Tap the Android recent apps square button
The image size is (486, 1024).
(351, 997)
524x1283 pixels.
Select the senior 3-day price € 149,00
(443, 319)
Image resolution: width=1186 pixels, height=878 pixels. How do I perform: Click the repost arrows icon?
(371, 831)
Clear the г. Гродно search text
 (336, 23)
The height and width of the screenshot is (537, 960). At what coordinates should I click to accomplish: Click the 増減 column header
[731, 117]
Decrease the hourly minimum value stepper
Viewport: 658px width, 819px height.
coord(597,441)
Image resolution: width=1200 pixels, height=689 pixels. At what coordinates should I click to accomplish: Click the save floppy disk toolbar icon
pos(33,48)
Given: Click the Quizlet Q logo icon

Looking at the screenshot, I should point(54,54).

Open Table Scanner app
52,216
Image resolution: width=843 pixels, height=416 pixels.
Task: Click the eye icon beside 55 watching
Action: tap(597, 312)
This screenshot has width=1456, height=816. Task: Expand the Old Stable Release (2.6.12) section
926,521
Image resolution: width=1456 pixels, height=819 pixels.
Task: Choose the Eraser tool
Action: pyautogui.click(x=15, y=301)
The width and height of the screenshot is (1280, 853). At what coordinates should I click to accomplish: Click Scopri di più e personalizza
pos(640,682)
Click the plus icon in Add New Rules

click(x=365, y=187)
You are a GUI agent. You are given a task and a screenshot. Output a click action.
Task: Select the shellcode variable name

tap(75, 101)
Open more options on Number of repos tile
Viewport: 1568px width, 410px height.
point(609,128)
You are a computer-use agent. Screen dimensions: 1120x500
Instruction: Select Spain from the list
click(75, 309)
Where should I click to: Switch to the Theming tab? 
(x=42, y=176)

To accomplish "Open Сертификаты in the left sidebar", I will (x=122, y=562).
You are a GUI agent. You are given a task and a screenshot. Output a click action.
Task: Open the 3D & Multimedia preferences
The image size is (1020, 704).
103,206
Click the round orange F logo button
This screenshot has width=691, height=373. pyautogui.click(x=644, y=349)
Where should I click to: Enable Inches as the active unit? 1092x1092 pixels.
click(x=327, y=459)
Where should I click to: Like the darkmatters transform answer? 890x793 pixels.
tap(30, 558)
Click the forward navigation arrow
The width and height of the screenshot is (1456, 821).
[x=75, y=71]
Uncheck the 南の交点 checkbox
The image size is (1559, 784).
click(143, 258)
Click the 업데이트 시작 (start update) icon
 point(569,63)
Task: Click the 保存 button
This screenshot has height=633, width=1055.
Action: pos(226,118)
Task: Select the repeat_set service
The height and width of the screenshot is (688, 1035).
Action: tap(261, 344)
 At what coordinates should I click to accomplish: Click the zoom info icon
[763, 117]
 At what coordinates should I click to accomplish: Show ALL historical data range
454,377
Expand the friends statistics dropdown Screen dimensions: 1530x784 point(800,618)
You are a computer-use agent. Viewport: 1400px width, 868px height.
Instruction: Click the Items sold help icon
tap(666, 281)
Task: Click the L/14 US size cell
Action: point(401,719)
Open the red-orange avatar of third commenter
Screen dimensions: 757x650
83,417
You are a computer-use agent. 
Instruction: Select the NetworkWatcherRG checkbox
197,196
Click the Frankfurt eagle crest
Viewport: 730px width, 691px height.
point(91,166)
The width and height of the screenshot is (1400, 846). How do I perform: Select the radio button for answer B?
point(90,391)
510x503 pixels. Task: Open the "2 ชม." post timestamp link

══════════

◆ Instructions to follow:
Find the string "agent" in the entries above. Copy each line where it occurs.

◆ Solved problem:
You are a GUI agent. You are given a task and a screenshot. Output a click action.
You are a computer-use agent. Screen dimensions: 1120x500
You are a GUI agent. You are given a task and a screenshot. Output a click action.
You are a computer-use agent. Viewport: 1400px width, 868px height.
You are a computer-use agent. 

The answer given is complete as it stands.